ABOUT THIS TASK: All entries shown below must be given again word for word.
*** TASK INPUT ***
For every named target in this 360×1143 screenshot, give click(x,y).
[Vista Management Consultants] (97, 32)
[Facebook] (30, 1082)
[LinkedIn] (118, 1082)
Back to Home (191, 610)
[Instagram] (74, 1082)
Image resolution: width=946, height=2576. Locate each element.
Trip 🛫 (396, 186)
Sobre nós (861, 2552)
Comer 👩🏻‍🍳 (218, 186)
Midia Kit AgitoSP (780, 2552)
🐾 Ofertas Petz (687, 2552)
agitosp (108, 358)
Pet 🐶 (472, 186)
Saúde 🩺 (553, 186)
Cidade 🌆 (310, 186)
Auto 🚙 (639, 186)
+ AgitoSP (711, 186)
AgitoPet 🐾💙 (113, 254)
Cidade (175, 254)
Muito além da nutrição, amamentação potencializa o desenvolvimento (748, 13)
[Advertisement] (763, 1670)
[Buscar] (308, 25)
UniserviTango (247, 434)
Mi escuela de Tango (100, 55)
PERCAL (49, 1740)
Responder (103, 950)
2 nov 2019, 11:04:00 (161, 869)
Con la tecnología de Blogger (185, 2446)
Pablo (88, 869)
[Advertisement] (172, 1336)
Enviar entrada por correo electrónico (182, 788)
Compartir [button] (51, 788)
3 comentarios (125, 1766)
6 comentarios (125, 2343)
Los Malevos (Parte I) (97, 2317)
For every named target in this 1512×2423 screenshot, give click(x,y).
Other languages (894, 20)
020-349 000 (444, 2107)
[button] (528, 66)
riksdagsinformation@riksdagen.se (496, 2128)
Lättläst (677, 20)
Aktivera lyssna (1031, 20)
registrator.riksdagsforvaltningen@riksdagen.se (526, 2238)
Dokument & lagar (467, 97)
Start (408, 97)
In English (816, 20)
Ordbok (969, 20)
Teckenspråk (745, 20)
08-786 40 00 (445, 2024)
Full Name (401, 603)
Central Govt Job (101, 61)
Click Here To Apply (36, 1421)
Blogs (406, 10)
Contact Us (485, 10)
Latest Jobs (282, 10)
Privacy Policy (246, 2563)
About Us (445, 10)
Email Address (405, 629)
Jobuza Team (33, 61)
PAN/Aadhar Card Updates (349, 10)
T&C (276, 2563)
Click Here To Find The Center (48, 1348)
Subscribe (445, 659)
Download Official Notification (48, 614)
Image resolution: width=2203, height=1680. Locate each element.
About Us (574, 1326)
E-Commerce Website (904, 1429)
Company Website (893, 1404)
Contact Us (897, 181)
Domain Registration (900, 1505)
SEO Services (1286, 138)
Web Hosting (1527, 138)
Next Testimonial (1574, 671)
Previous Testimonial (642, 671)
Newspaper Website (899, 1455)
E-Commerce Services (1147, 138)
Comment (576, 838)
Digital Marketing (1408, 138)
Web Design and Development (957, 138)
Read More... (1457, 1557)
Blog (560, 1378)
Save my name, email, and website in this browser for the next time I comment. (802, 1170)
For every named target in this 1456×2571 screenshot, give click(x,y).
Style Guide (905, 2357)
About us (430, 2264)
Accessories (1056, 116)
*** End of TASK INPUT ***
ANSWER SPACE:
For every named target in this 360×1143 screenshot, give click(x,y).
[Vista Management Consultants] (97, 32)
[Facebook] (30, 1082)
[LinkedIn] (118, 1082)
Back to Home (191, 610)
[Instagram] (74, 1082)
Image resolution: width=946, height=2576. Locate each element.
Trip 🛫 (396, 186)
Sobre nós (861, 2552)
Comer 👩🏻‍🍳 (218, 186)
Midia Kit AgitoSP (780, 2552)
🐾 Ofertas Petz (687, 2552)
agitosp (108, 358)
Pet 🐶 (472, 186)
Saúde 🩺 (553, 186)
Cidade 🌆 (310, 186)
Auto 🚙 (639, 186)
+ AgitoSP (711, 186)
AgitoPet 🐾💙 (113, 254)
Cidade (175, 254)
Muito além da nutrição, amamentação potencializa o desenvolvimento (748, 13)
[Advertisement] (763, 1670)
[Buscar] (308, 25)
UniserviTango (247, 434)
Mi escuela de Tango (100, 55)
PERCAL (49, 1740)
Responder (103, 950)
2 nov 2019, 11:04:00 (161, 869)
Con la tecnología de Blogger (185, 2446)
Pablo (88, 869)
[Advertisement] (172, 1336)
Enviar entrada por correo electrónico (182, 788)
Compartir [button] (51, 788)
3 comentarios (125, 1766)
6 comentarios (125, 2343)
Los Malevos (Parte I) (97, 2317)
For every named target in this 1512×2423 screenshot, give click(x,y).
Other languages (894, 20)
020-349 000 (444, 2107)
[button] (528, 66)
riksdagsinformation@riksdagen.se (496, 2128)
Lättläst (677, 20)
Aktivera lyssna (1031, 20)
registrator.riksdagsforvaltningen@riksdagen.se (526, 2238)
Dokument & lagar (467, 97)
Start (408, 97)
In English (816, 20)
Ordbok (969, 20)
Teckenspråk (745, 20)
08-786 40 00 (445, 2024)
Full Name (401, 603)
Central Govt Job (101, 61)
Click Here To Apply (36, 1421)
Blogs (406, 10)
Contact Us (485, 10)
Latest Jobs (282, 10)
Privacy Policy (246, 2563)
About Us (445, 10)
Email Address (405, 629)
Jobuza Team (33, 61)
PAN/Aadhar Card Updates (349, 10)
T&C (276, 2563)
Click Here To Find The Center (48, 1348)
Subscribe (445, 659)
Download Official Notification (48, 614)
Image resolution: width=2203, height=1680. Locate each element.
About Us (574, 1326)
E-Commerce Website (904, 1429)
Company Website (893, 1404)
Contact Us (897, 181)
Domain Registration (900, 1505)
SEO Services (1286, 138)
Web Hosting (1527, 138)
Next Testimonial (1574, 671)
Previous Testimonial (642, 671)
Newspaper Website (899, 1455)
E-Commerce Services (1147, 138)
Comment (576, 838)
Digital Marketing (1408, 138)
Web Design and Development (957, 138)
Read More... (1457, 1557)
Blog (560, 1378)
Save my name, email, and website in this browser for the next time I comment. (802, 1170)
For every named target in this 1456×2571 screenshot, give click(x,y).
Style Guide (905, 2357)
About us (430, 2264)
Accessories (1056, 116)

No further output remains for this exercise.